His father’s wealth means that a place in Formula 1 is probably just a formality once he tallies the necessary superlicence points. With ten under his belt from F4, a top-two placing in F3 would take him over the magic 40 mark, but he won’t reach the new minimum age of 18 until October 2016 anyway.
Carlin built its reputation upon years of success in British F3 but it wasn’t really until last year that it began to show a similar sort of form in the European series, with Tom Blomqvist winning six times and taking second in the points. The lead Volkswagen-engined squad is now the toughest rival for Prema and has the returning driver that was highest-placed last year as part of another six-car assault, which also features a couple of rookies who could really impress.
3. Antonio Giovinazzi
Italy, age 21
2014: European F3, sixth
For a while it looked as if Giovinazzi would move onto Formula Renault 3.5 for this year, together with his long-time team-mate Sean Gelael and his family’s ‘Jagonya Ayam’ KFC backing, but the Italian has instead stayed behind in F3 for a shot at the title.
As the best-placed driver from 2014 to return, he’s well placed for that and has continuity in staying with Carlin. The 2012 Formula Pilota China champion was a little disappointing for over half of last season but was one of the strongest in the final four rounds, during which he claimed two wins and four other podiums.

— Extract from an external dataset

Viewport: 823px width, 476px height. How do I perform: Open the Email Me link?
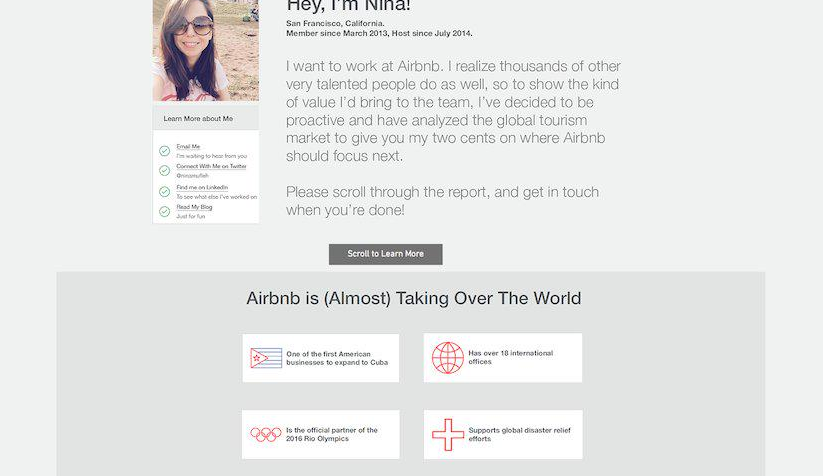tap(188, 147)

If he can carry that form through to the start of this season against mostly new competition – and testing’s looked positive in that sense – he could be hard to beat. Giovinazzi’s been an under-the-radar talent up to now, but this is a perfect opportunity to make a name for himself.
4. Gustavo Menezes
United States, age 20
2014: European F3, 11th
Menezes joins Carlin for his second year at this level, and conventional wisdom would suggest that the British team will provide a more competitive package for him this year, despite what the superhuman Verstappen managed alongside him at Van Amersfoort last year.
Now in his third season of F3 in all (he was fourth in the German series in 2013), Menezes is now one of the more experienced drivers in the field and will be expected to perform as such. That won’t be easy though given the calibre of some of the rookie crop, including within his own team.

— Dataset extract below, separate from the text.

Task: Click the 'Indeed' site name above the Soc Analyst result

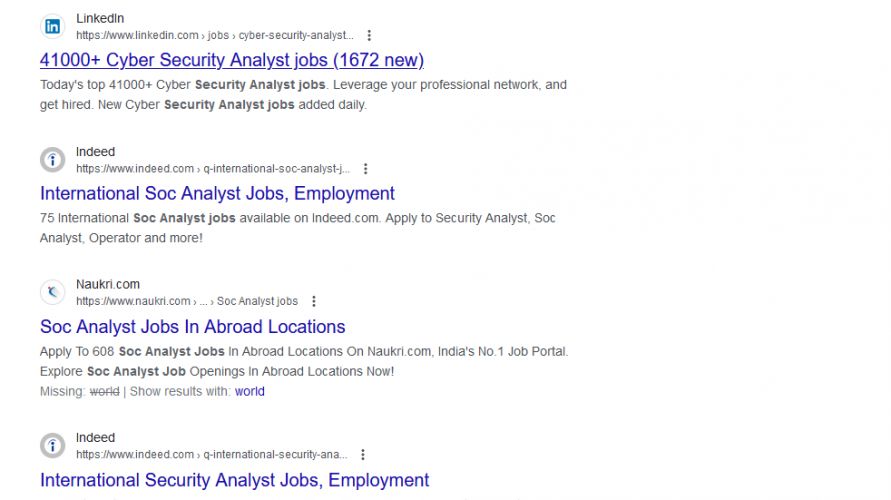Action: pos(96,152)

He will need to make quite a step forward to rival the likes of Giovinazzi, Rosenqvist and Dennis for the title, but he could be a more regular fixture in the top half dozen or so this time, and improving upon the two podiums he got at Spa last year.
9. Tatiana Calderon
Colombia, age 22
2014: European F3, 15th
Calderon is one of the most prominent female drivers on the junior single-seater scene at present and with good reason, having shown flashes of real promise such as Pro Mazda podiums, a Florida Winter Series win and a fifth place in F3 at Spa last year.

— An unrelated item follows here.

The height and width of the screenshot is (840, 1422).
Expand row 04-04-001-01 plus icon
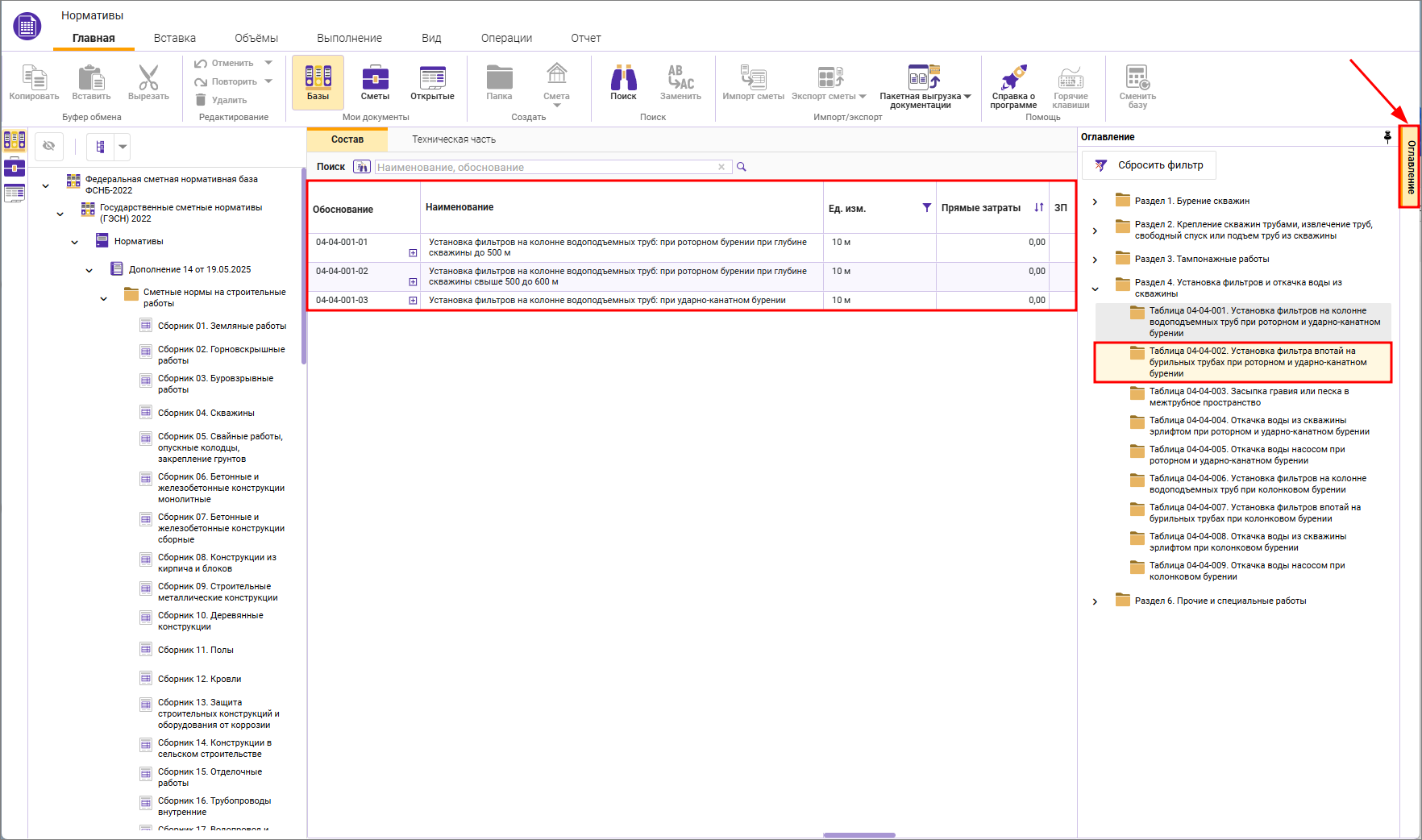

2015 will be her fourth full season in F3 machinery however, so there’s some pressure to perform on a more consistent basis. Joining Carlin – with strong support from VW through its involvement with the FIA’s Women in Motorsport initiative – gives Calderon the most competitive team she’s had yet.
The late collapse of the Signature-Renault project last year left her with a last-second deal to race a Jo Zeller-entered car and the early rounds were difficult. Beginning with that Spa result though, she scored points at every remaining round, and will hope to build on that this year.
10. George Russell
United Kingdom, age 17
2014: BRDC F4, champion
One of the stars of this year’s rookie crop, BRDC F4 champion Russell was initially looking at a season in Eurocup Formula Renault 2.0 after winning the final race of last year as a guest, but stepped up his ambitions after receiving the McLaren Autosport BRDC Award and secured an F3 seat with Carlin.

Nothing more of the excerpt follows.